Correspondence to: Matthew D Alexander, MD, Department of Diagnostic Imaging, Santa Clara Valley Medical Center, San Jose, CA, United States. matthew.alexander@caa.columbia.edu
Telephone: +1-408-8856370 Fax: +1-408-8856360
Received: April 19, 2010 Revised: June 2, 2010 Accepted: June 28, 2010 Published online: June 28, 2010
Abstract
Cerebral arteriovenous malformations (AVMs) have abnormally enlarged arteries and veins prone to spontaneous hemorrhage. Immediately following surgical excision of a cerebral AVM, even normal brain tissue surrounding the lesion is subject to hemorrhage, a phenomenon termed normal perfusion pressure breakthrough (NPPB) syndrome. According to this theory, arteries supplying cerebral AVMs become dilated and lose their capacity to dilate or constrict to autoregulate pressure.

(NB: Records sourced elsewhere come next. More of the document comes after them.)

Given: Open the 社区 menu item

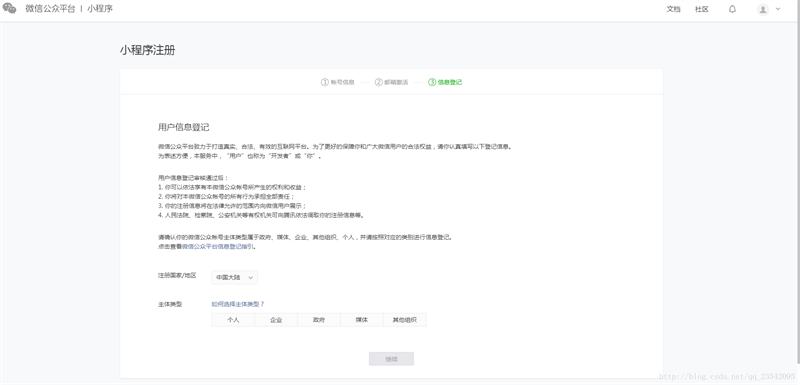Looking at the screenshot, I should [x=702, y=9].

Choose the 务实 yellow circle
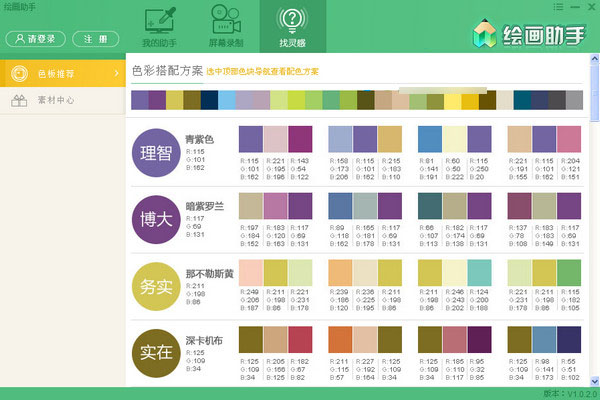point(157,284)
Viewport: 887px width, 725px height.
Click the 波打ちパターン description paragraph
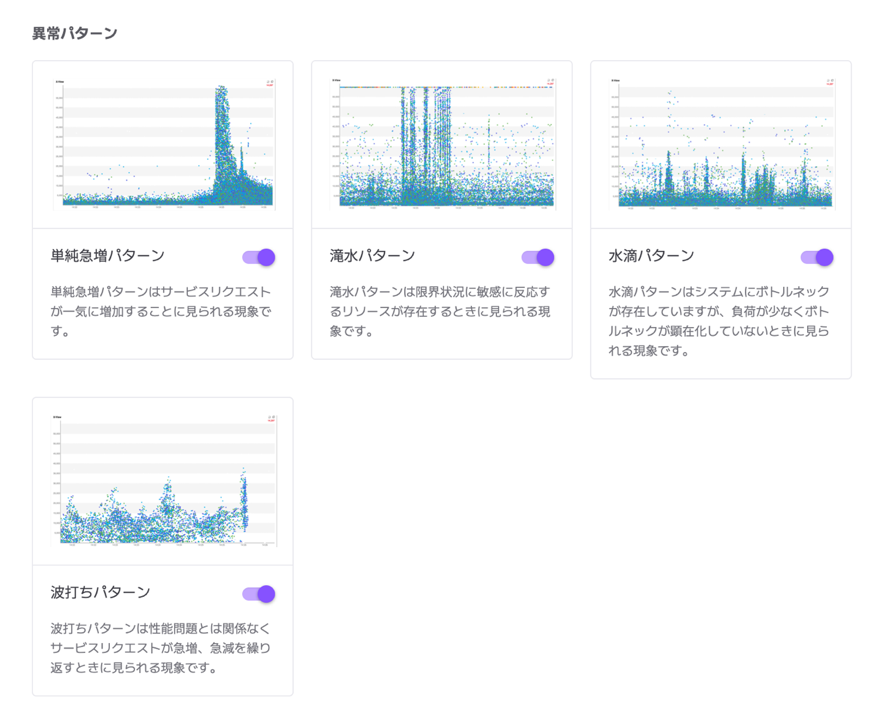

Acutely after removal of a cerebral AVM, excessive blood pressure in these arterial feeders can cause normal brain tissue to bleed. However, this theory remains controversial. We present a patient with a cerebral AVM that demonstrated cerebrovascular reactivity and argues against an assumption underlying the theory of NPPB syndrome.